Figure 1. Silencing of Flot-2 promoted cell death and caspase-3 dependent apoptosis.

(A) Beas 2B cells were transfected with Flot-2 siRNA and control siRNA. After 24h, cells were treated with hyperoxia (95% oxygen) or room air. To determine the transfection efficiency, cell lysate was subjected to Western Blot Analysis using anti-Flot-2 antibodies. (B) After another 48h, cell viability was performed using CellTiter-Glo Luminescent Cell Viability Assay kits (Promega). (C) TUNEL staining of Flot-2 silenced Beas 2B cells after hyperoxia. Cells were first transfected with Flot-2 siRNA and control siRNA. As above, cells were exposed to hyperoxia and room air.

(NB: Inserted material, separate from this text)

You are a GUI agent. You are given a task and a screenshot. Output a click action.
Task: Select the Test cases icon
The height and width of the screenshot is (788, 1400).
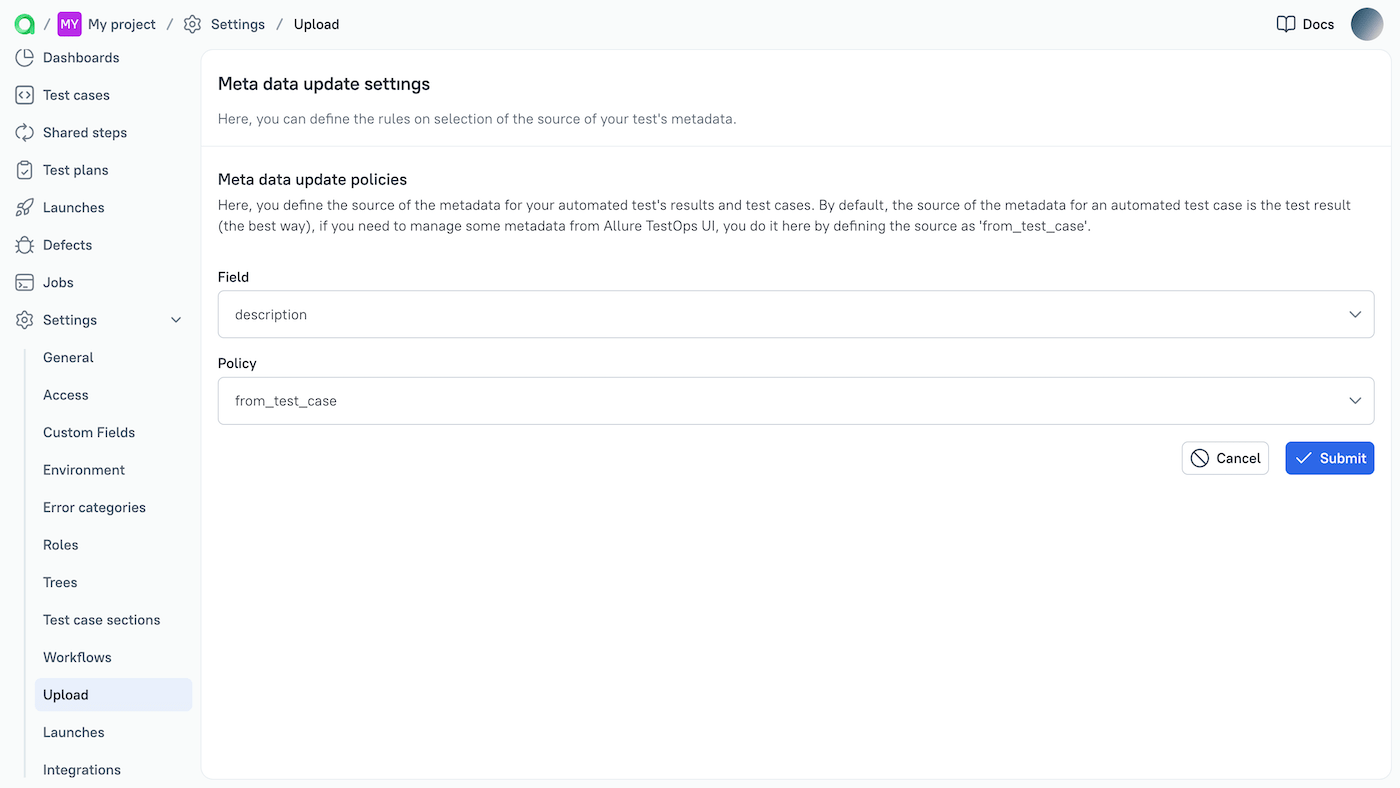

After 48h, TUNEL staining was performed as described in materials and methods. Left panels: representative images of the TUNEL staining. Apoptotic nuclei were labeled by TUNEL (green, red arrow). Right panel: frequency of TUNEL-positive cells. (D) Deletion of Flot-2 promoted caspase-3 dependent apoptosis. Flot-2 silenced Beas 2B and control cells were exposed to hyperoxia or normoxia (room air) for the indicated time. Cells were harvested and cell lysate was subjected to Western Blot Analysis. Cleaved caspase-3 and cleaved PARP were detected using antibodies specific for the cleaved (active) forms. All the above figures represented three independent repeats with similar results. *P<0.05.